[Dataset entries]

────────────────

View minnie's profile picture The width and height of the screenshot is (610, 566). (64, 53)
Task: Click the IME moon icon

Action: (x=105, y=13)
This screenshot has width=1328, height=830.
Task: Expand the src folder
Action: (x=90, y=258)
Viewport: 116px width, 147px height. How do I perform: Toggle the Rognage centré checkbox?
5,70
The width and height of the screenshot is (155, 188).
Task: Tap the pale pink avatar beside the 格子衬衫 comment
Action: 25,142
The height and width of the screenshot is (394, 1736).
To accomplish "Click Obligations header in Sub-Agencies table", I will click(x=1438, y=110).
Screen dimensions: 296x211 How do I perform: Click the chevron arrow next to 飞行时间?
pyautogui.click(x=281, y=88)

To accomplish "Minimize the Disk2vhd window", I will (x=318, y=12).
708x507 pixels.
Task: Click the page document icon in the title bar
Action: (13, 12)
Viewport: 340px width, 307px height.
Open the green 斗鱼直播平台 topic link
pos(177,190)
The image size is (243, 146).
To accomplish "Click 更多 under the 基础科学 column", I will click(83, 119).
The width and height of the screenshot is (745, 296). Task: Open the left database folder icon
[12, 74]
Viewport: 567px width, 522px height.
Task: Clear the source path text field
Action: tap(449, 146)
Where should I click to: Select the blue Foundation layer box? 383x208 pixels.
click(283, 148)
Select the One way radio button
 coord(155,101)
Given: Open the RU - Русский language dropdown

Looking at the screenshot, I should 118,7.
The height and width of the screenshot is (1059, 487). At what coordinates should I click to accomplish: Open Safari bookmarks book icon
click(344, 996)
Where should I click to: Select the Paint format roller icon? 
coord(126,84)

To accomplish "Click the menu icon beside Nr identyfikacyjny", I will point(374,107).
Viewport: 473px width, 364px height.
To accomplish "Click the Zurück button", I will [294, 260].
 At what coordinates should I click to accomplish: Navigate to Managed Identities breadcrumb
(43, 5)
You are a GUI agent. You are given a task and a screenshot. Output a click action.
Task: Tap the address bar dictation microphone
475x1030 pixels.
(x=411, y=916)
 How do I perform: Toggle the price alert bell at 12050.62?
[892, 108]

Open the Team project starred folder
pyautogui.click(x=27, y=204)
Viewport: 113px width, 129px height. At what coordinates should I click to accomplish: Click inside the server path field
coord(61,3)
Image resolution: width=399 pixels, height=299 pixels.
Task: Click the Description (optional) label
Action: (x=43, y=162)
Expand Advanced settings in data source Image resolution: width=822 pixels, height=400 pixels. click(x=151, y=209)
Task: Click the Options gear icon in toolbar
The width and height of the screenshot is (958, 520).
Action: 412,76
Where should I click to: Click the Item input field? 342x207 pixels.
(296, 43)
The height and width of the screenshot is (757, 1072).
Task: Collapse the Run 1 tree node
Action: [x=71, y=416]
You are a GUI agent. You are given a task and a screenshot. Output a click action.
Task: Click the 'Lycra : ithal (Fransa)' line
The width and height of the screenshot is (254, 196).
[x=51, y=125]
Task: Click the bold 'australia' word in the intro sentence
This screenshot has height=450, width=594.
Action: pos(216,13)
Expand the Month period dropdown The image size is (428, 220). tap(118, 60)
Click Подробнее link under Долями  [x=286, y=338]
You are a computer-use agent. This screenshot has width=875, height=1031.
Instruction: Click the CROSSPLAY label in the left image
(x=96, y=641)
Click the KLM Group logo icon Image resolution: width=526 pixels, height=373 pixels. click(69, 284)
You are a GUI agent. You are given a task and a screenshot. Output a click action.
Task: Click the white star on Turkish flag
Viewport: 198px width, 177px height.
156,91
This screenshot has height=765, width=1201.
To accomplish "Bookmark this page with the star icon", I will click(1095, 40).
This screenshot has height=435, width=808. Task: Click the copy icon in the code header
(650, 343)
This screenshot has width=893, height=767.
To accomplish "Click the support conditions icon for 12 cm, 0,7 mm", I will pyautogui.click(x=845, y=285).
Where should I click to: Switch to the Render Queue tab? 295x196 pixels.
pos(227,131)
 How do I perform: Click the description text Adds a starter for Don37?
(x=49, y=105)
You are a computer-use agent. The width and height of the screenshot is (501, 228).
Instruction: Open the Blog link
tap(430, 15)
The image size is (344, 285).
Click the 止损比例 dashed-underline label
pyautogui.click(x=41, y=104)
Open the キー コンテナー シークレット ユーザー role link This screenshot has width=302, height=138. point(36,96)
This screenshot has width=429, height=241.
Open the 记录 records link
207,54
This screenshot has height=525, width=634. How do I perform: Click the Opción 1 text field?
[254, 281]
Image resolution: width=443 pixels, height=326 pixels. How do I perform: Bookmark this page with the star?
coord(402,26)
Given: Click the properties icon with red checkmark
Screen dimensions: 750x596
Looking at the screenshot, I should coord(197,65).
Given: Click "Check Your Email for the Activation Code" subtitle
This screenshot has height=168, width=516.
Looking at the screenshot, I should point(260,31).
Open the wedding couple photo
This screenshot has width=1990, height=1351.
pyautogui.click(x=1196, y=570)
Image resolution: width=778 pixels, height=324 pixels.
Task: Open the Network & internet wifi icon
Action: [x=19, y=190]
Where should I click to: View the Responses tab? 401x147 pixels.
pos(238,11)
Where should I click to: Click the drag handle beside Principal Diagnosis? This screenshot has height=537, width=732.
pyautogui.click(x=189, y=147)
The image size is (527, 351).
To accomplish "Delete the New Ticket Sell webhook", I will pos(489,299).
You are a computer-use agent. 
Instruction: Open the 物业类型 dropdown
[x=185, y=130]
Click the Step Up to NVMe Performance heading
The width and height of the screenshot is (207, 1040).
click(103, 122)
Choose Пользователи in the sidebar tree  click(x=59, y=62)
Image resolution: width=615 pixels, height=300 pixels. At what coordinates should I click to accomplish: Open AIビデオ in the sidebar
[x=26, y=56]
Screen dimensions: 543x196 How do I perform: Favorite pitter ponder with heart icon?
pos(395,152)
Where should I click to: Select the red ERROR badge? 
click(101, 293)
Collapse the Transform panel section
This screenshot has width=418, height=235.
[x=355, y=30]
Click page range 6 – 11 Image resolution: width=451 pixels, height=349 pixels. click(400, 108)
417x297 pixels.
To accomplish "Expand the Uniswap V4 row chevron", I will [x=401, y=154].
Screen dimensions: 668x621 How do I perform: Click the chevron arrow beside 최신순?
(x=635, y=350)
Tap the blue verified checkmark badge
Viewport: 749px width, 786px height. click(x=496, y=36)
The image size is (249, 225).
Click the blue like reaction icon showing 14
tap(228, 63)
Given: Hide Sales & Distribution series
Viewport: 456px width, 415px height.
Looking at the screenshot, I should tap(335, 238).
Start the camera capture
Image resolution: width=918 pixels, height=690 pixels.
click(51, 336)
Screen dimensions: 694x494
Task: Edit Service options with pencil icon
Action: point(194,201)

────────────────

Task brief:
Search the records above for the word "size", then say how many lines contain it. Give the number alone.

Response to the exercise:
5